The complex consisting of IQGAP1 and GDP-bound Rab27a regulates endocytosis. (A) MIN6 cells expressing phogrin-Cherry together with GFP or GFP-Cdc42-T17N were incubated with 20 mM glucose for 5 min. (B) The percentage of transfected cells that had internalized phogrin-Cherry was analyzed by determination of the percentage of transfected cells that displayed cytoplasmic distribution of phogrin-Cherry fluorescence. (C) COS-7 extracts expressing Flag-Rab27a-T23N, either the G12V-Cdc42 or the T17N-Cdc42 mutant, and GFP-IQGAP1-WT or GFP-IQGAP1-GRD were immunoprecipitated with an anti-GFP antibody. The immunocomplexes were analyzed by immunoblotting using anti-GFP, anti-Flag, and anti-T7 antibodies. The percentage of input protein coimmunoprecipitated was 2.0%. (D) COS-7 extracts expressing Flag-IQGAP1, GFP-IQGAP1-GRD, and GFP-Rab27a-T23N were immunoprecipitated with an anti-Flag antibody. The immunocomplexes were analyzed by immunoblotting using anti-Flag and anti-GFP antibodies. The percentage of input protein coimmunoprecipitated was 0.2%. −, GFP. (E) MIN6 cells expressing phogrin-Cherry and either GFP or GFP-IQGAP1-GRD were incubated with 20 mM glucose for 5 min and were analyzed by immunofluorescence.

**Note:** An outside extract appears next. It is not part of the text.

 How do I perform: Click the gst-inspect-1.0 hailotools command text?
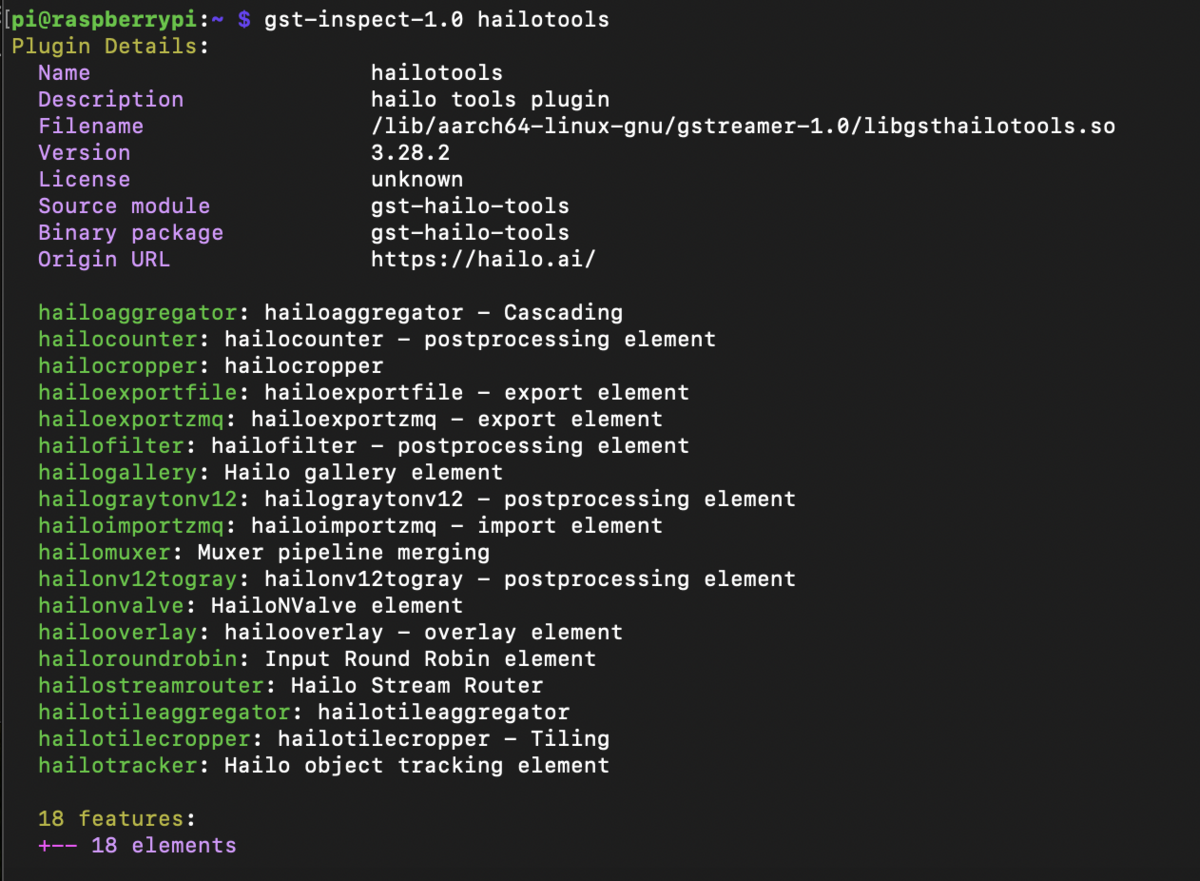pyautogui.click(x=436, y=19)
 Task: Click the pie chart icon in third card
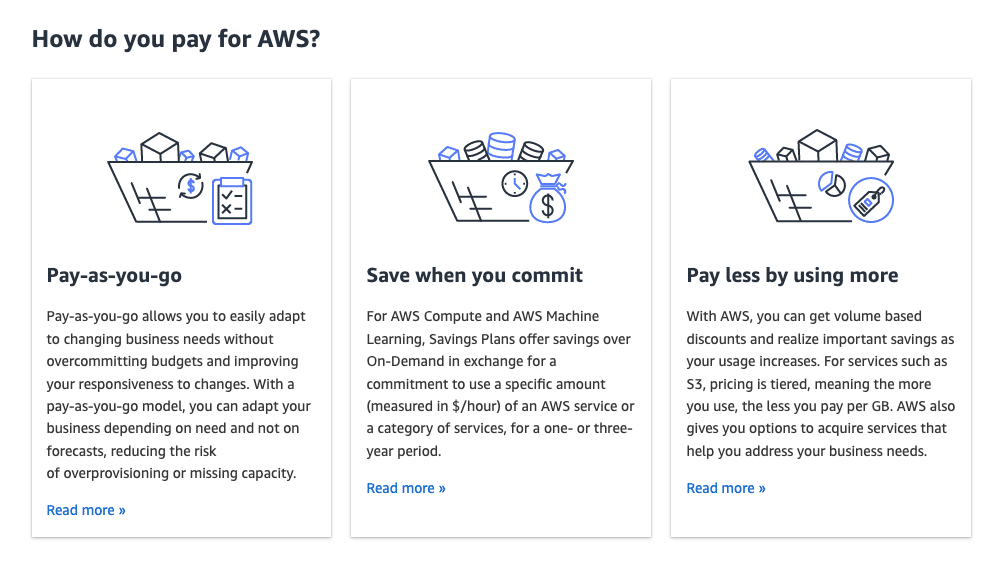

Bars, 10 μm. (F) The percentage of transfected cells that had internalized phogrin-Cherry was analyzed by determination of the percentage of transfected cells that displayed cytoplasmic distribution of phogrin-Cherry fluorescence. The data in panels B and F were statistically analyzed as described in the legend to Fig. 3C. (G) Schematic model of IQGAP1 function in membrane trafficking.